(Problem) All of the listing is to be written out word for word, with the pictures left out.

(The data)
________________________________________

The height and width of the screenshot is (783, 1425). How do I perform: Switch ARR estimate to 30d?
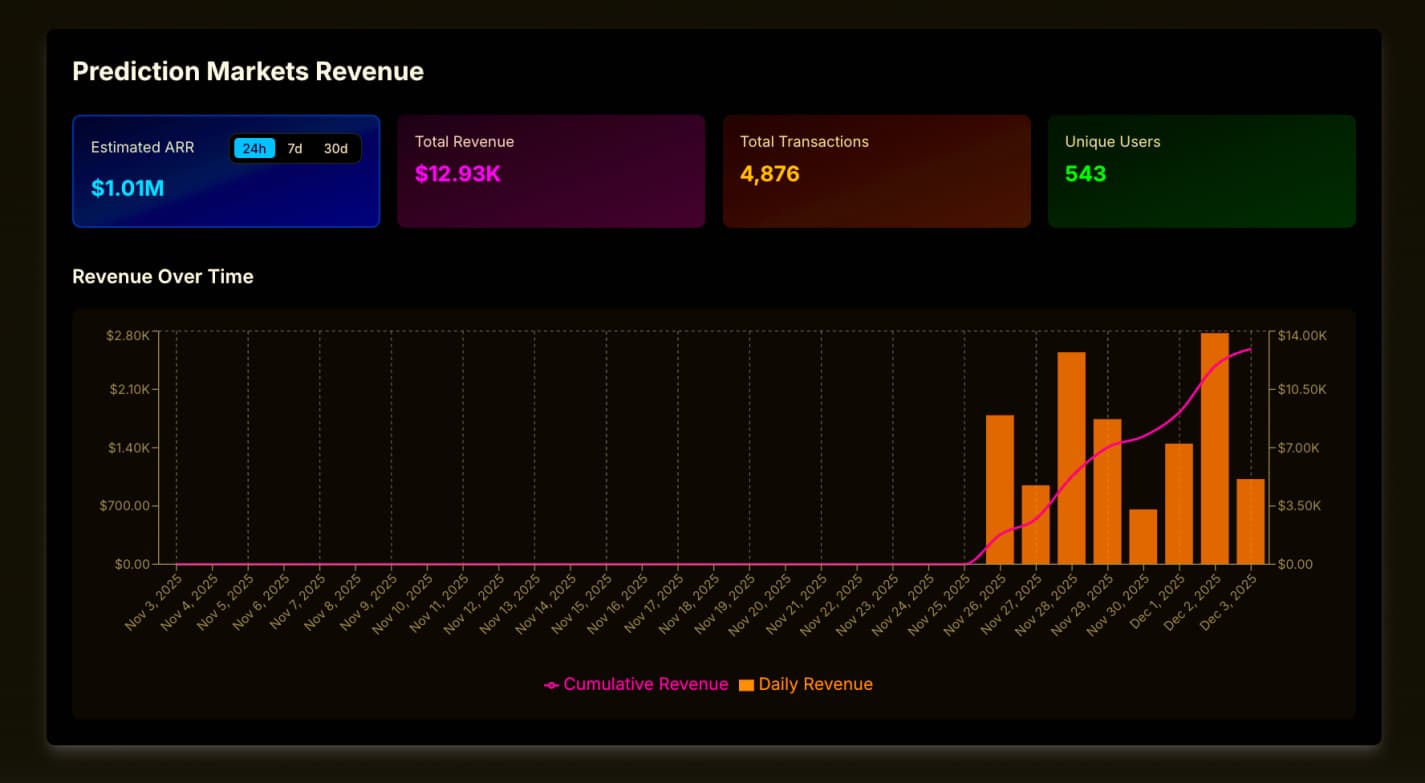pyautogui.click(x=336, y=149)
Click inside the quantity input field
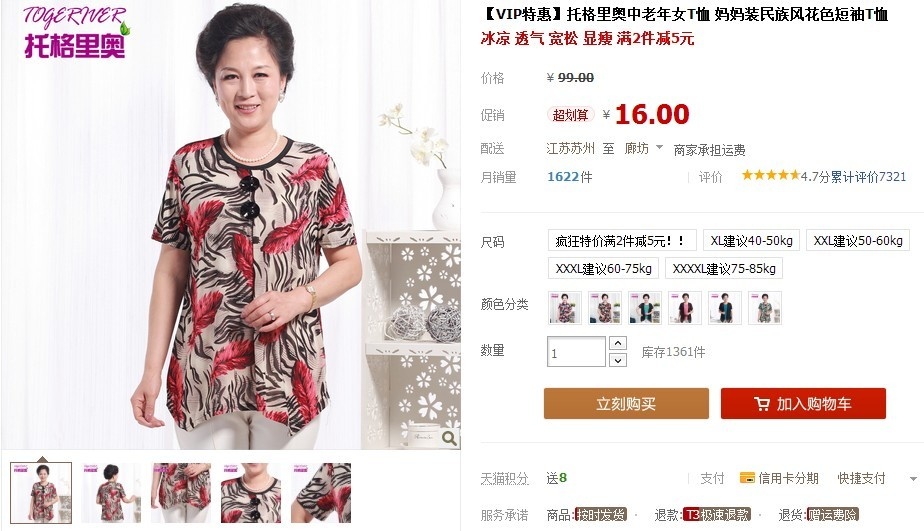The image size is (924, 531). [x=576, y=352]
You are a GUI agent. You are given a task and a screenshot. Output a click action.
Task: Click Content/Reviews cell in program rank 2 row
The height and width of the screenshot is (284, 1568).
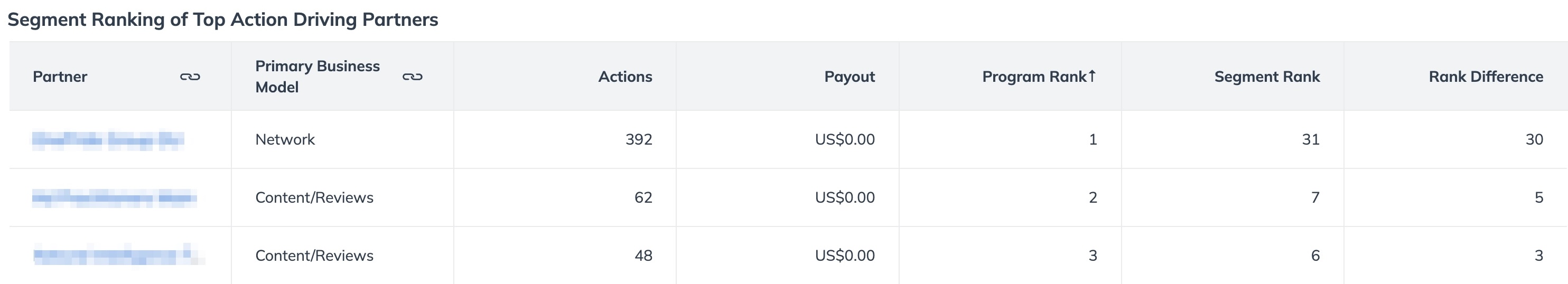pos(314,197)
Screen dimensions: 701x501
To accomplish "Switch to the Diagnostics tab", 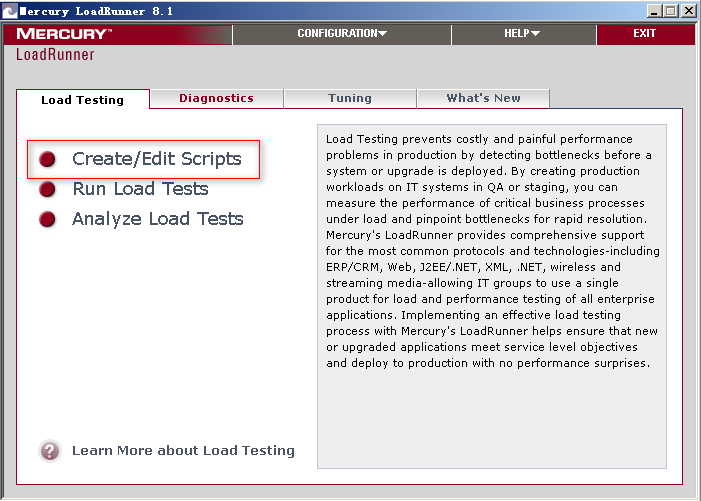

________________________________________

(Written solution)
The height and width of the screenshot is (783, 1425). How do I perform: Switch ARR estimate to 30d?
pyautogui.click(x=336, y=149)
Click inside the quantity input field
The image size is (924, 531). [x=576, y=352]
You are a GUI agent. You are given a task and a screenshot. Output a click action.
Task: Click Content/Reviews cell in program rank 2 row
The height and width of the screenshot is (284, 1568).
pos(314,197)
Screen dimensions: 701x501
To accomplish "Switch to the Diagnostics tab", 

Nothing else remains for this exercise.